▶ **Challenge A**:
Copy out every one of the dataset entries below word for word, omitting the pictures.

# Yellow Jackets in Wall



## mark sr (Jun 13, 2017)

The straw might work .... just make sure they aren't active while you do it. Early morning is usually best.


----------



## Drachenfire (Jun 6, 2017)

Can you seal the opening? If you can't force them out, perhaps sealing them in with something like expanding foam will kill them off.


----------



## Bud9051 (Nov 11, 2015)

I've dusted the entrance with Sevin powder and it remained in place killing all as they left or returned. As long as you can get some in to where they have to walk through it they will die.

Bud


----------



## mathmonger (Dec 27, 2012)

I spoke to Ortho. The way the lady explained it, Ortho Hornet & Wasp Killer is just intended to take the bugs out long enough for you to remove the nest. It doesn't really have any residual effect. It would work better for a nest hanging in a tree. For a nest inside a wall, Ortho doesn't have anything to offer. She told me to call an exterminator.


----------



## Bud9051 (Nov 11, 2015)

The Sevin powder will stay there for days and remain active. Plus, they might manage to track some of that dust back into their nest before it kills them, acting like a bait. I can't confirm that was happening but the nest was eliminated.

I have other non poison solutions I have used and worked. Covered one ground nest with plastic. Next day, no bees. Another nest was emptied long distance with a pvc pipe and a central vac. I did toss a little dust into the end of the vac when done to be sure none found their way out. just had to clean the filter when done. Sealing and setting aside for a few days would have worked also.

Bud


----------



## BayouRunner (Feb 5, 2016)

Those things are nasty! Can't tell you how many times I've been popped while weed eating in the yard. I have a method that works well but some people won't like it. I pour about 3/4 of a cup of gasoline on the entrance. And no I don't light it. The fumes instantly knock them down and makes the nest unuseable. If it's a true yellow jacket nest there will be a few stragglers for a few days afterwards. Those are just the workers that were not in the nest at the time. Twice I've had to drop the weedeater and run lol. They have got me a few other times as well and my kids and my grandkids. Ain't nothing nice about them 


Sent from my iPhone using Tapatalk


----------



## mathmonger (Dec 27, 2012)

▶ **Dataset entries**:

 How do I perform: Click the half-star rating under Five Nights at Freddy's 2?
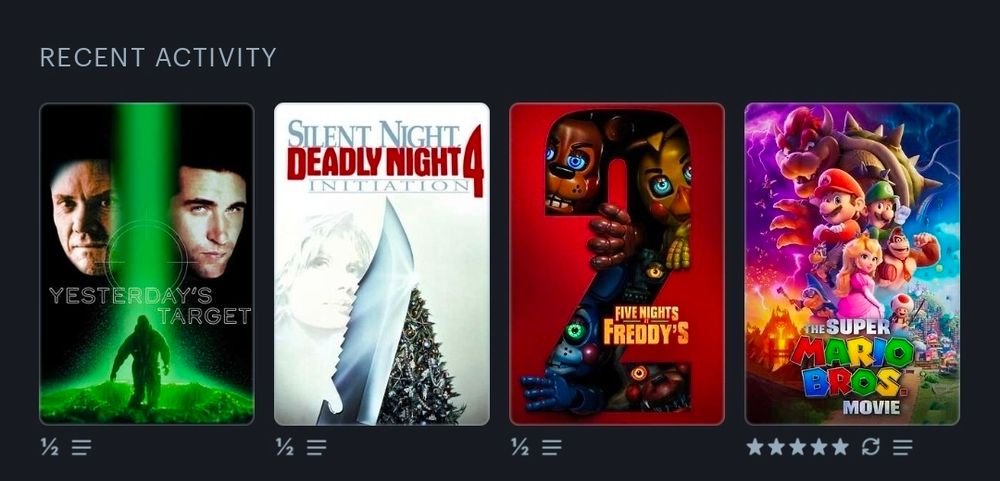(520, 447)
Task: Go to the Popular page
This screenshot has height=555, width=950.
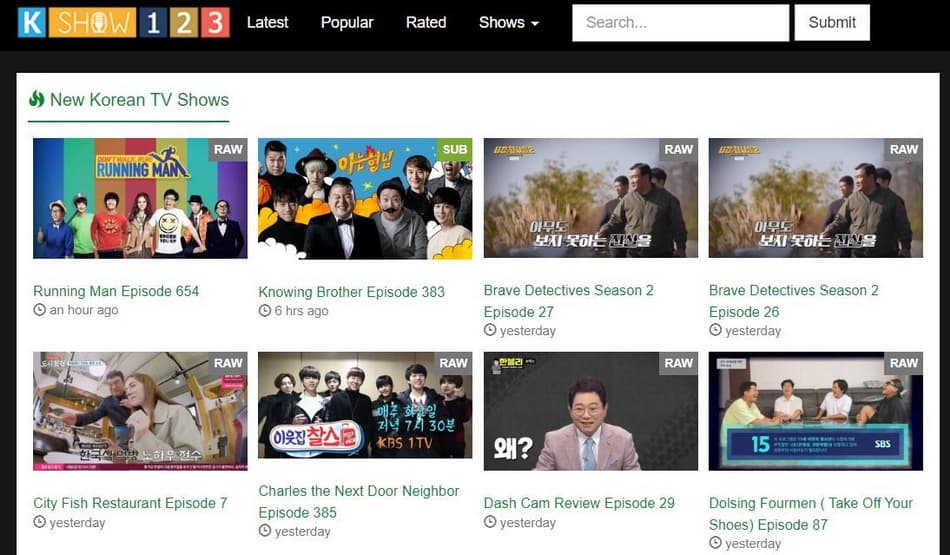Action: [347, 22]
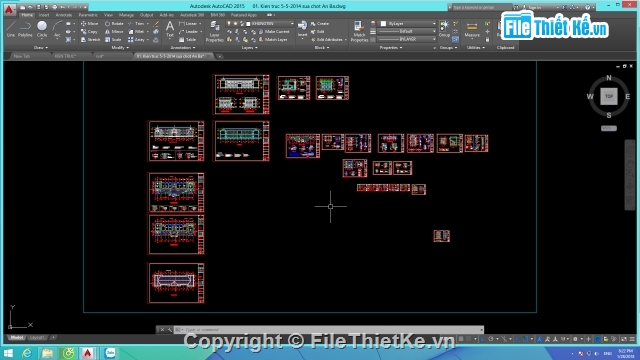Choose the Arc drawing tool
This screenshot has height=360, width=640.
click(57, 29)
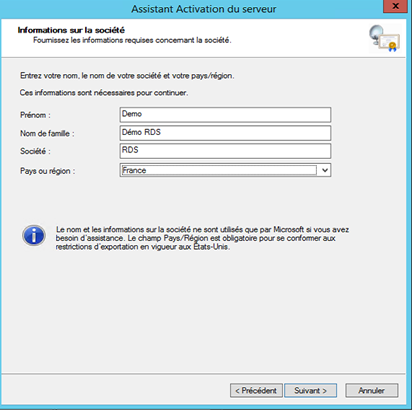Viewport: 412px width, 410px height.
Task: Expand the Pays ou région dropdown arrow
Action: pyautogui.click(x=325, y=170)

▶ **Challenge B**:
Write the next part of the forum thread about yellow jackets nesting in a wall, picking up right after its final line.

▶ **Final result A**:
 How do I perform: Click the half-star rating under Five Nights at Freddy's 2?
(520, 447)
Task: Go to the Popular page
This screenshot has height=555, width=950.
Action: [347, 22]
Choose the Arc drawing tool
This screenshot has height=360, width=640.
click(57, 29)
Viewport: 412px width, 410px height.
Task: Expand the Pays ou région dropdown arrow
Action: pyautogui.click(x=325, y=170)

▶ **Final result B**:
Somewhere I read that, if you have an air compressor, you can improvise a soda blaster by cutting a slit in the side of a piece of tubing and sticking an air gun in there at an angle. I tried it. It basically works. So.... What would happen if I dropped the end of that hose into something other than baking soda? Maybe diatomaceous earth? Or Sevin dust? Hmmmm... 

Dust seems like the way to go because it will float around inside the wall. 

I like the vacuum idea. In one video I saw, the guy put a few inches of water and some dawn in the bottom of his shop vac. It worked great. He popped it open and they were all dead. But I feel like with the vac, you'll never get all of them. How long do you have to run that thing for? 

Gasoline sure sounds like it would work, but pouring gas on my house just doesn't sit well with me.


----------



## Bud9051 (Nov 11, 2015)

My vac removal didn't take all that long as they seemed to be attacking the end of the pipe, then slurp they were gone. I like the water and soap idea and will use that if ever needed again.

I had several wasp nests in my soffit with no way to spray directly on them so I took a 12' length of 3/4" pvc (just happened to have a bunch of it) taped a length of plastic tubing to one end to insert into the soffit and another section of tubing to fit the end of my air nozzle. I then cur a port near the air nozzle end where I could add a tablespoon or so of the Sevin dust. I made a cover out of a split piece of the pvc so I could slide it open and closed.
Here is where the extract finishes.